• About this exercise: Copy out every line of the listing in which "agent" appears.

*** Dataset entries Section Begins ***

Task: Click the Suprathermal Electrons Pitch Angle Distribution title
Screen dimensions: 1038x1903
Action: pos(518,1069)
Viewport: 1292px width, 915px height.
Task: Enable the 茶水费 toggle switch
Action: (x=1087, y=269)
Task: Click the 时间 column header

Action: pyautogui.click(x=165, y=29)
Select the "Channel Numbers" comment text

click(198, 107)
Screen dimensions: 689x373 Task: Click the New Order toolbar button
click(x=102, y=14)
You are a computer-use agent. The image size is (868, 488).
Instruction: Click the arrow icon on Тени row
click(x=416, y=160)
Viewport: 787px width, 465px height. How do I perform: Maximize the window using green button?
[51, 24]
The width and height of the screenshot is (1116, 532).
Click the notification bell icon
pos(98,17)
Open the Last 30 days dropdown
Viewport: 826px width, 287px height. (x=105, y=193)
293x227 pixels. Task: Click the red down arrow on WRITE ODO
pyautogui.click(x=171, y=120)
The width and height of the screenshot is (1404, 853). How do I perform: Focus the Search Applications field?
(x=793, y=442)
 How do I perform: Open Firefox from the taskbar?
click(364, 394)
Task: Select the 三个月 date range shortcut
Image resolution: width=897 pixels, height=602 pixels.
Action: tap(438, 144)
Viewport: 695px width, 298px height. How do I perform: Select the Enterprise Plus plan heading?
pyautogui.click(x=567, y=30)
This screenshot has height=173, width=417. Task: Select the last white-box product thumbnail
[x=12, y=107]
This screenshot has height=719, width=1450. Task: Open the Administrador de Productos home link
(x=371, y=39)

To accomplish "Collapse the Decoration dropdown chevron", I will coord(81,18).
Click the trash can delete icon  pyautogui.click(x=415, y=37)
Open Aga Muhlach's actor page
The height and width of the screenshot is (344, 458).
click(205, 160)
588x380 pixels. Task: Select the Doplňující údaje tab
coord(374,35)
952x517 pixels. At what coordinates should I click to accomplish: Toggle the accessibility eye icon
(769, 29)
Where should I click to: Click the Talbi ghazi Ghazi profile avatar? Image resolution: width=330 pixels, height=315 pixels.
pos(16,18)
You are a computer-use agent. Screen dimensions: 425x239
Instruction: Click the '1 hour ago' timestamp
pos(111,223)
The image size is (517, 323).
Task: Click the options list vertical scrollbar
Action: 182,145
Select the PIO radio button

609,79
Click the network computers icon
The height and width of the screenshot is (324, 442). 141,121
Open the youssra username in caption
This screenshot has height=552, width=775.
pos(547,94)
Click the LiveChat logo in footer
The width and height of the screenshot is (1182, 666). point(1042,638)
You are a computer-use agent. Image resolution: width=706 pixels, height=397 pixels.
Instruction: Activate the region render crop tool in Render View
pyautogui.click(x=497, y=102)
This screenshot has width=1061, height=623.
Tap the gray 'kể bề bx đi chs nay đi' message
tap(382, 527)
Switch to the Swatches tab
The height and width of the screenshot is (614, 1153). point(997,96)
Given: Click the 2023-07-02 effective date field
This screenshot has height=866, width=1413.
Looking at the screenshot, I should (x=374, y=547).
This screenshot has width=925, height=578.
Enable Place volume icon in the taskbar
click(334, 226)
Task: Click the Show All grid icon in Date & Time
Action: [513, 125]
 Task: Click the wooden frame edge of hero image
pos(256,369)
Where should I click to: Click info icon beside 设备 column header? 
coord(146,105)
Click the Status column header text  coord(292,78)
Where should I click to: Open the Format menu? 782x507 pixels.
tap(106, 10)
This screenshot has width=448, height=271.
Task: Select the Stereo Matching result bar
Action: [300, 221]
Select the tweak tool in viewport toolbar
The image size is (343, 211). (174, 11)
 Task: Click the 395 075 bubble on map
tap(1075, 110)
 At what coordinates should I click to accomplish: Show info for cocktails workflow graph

*** Dataset entries Section Ends ***

• Exercise output:
You are a computer-use agent. The image size is (868, 488).
You are a computer-use agent. Screen dimensions: 425x239
You are a computer-use agent. Image resolution: width=706 pixels, height=397 pixels.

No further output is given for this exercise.